▶ _INSTRUCTIONS FOR THE TASK_:
From the entries below, please gather each line containing the string "Step".

(Items from a data source)
☆ ☆ ☆

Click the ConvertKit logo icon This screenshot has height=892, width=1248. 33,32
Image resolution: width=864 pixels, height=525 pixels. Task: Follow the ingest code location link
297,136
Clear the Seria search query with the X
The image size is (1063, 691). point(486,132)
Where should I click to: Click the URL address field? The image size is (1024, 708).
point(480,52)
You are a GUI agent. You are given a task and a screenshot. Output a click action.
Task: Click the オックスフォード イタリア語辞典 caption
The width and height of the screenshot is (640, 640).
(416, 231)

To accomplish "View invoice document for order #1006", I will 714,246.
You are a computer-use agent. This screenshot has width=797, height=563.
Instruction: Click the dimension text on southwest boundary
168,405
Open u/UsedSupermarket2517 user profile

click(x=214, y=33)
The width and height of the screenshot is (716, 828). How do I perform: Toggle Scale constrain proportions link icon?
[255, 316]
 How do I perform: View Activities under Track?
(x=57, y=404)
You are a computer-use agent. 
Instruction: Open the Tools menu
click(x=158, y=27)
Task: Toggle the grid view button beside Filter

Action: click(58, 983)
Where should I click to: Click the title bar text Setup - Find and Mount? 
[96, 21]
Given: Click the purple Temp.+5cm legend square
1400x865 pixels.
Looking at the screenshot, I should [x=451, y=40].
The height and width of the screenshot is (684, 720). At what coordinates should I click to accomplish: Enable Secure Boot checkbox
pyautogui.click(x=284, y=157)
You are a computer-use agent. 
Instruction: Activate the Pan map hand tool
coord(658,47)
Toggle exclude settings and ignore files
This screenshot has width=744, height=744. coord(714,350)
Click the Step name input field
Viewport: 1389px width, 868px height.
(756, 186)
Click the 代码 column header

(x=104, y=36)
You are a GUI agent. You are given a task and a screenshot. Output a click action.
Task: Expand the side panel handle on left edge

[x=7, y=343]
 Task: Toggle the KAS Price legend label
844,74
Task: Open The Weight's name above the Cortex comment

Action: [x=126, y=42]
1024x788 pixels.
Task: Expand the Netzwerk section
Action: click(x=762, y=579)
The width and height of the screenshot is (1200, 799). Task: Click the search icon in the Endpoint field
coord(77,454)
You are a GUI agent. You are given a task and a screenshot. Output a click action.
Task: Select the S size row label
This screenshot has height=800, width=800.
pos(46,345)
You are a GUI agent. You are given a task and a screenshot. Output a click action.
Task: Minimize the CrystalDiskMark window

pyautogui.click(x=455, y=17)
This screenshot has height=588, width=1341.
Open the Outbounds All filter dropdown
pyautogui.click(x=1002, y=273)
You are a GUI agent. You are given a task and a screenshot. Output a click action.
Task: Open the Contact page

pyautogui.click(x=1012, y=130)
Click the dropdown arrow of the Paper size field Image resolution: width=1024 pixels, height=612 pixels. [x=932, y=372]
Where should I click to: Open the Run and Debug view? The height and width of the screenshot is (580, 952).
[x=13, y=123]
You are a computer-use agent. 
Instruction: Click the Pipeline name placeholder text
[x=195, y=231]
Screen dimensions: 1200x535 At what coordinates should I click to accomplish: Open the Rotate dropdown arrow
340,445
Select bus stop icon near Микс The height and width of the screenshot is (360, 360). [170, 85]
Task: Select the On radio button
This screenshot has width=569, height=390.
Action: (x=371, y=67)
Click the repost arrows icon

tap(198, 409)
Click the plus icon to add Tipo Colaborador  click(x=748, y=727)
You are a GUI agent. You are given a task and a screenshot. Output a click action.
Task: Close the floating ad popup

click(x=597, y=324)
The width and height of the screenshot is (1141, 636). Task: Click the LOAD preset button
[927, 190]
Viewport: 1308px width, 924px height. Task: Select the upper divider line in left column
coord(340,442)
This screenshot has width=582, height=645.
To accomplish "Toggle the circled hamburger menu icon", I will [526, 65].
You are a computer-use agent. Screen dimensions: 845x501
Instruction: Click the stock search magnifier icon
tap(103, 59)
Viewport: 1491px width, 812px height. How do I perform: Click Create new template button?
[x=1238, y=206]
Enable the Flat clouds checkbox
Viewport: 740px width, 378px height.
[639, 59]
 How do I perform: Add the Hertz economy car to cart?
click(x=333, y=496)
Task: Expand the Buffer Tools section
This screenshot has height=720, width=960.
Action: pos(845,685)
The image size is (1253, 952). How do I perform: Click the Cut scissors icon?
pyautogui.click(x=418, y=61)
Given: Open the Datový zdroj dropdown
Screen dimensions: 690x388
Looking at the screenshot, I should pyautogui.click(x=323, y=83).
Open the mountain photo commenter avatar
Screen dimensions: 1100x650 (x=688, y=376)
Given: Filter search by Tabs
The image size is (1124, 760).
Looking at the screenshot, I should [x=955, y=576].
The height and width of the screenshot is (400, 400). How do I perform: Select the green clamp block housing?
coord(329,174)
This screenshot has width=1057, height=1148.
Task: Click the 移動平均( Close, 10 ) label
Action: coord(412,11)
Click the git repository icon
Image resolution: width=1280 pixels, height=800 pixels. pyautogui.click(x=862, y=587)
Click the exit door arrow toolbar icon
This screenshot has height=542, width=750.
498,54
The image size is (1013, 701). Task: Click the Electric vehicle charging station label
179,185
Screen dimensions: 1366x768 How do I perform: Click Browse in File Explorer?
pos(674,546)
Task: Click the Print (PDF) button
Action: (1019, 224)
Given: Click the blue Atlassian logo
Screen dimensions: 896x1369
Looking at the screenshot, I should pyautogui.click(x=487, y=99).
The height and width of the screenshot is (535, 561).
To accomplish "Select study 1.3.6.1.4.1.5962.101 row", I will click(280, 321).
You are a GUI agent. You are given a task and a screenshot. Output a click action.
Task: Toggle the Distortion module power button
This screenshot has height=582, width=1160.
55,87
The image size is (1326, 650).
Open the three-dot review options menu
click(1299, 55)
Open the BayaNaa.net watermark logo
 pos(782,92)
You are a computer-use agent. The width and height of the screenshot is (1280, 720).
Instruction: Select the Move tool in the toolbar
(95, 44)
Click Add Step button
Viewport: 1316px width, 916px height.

☆ ☆ ☆

▶ _ANSWER TO THIS TASK_:
Click the Step name input field
Click Add Step button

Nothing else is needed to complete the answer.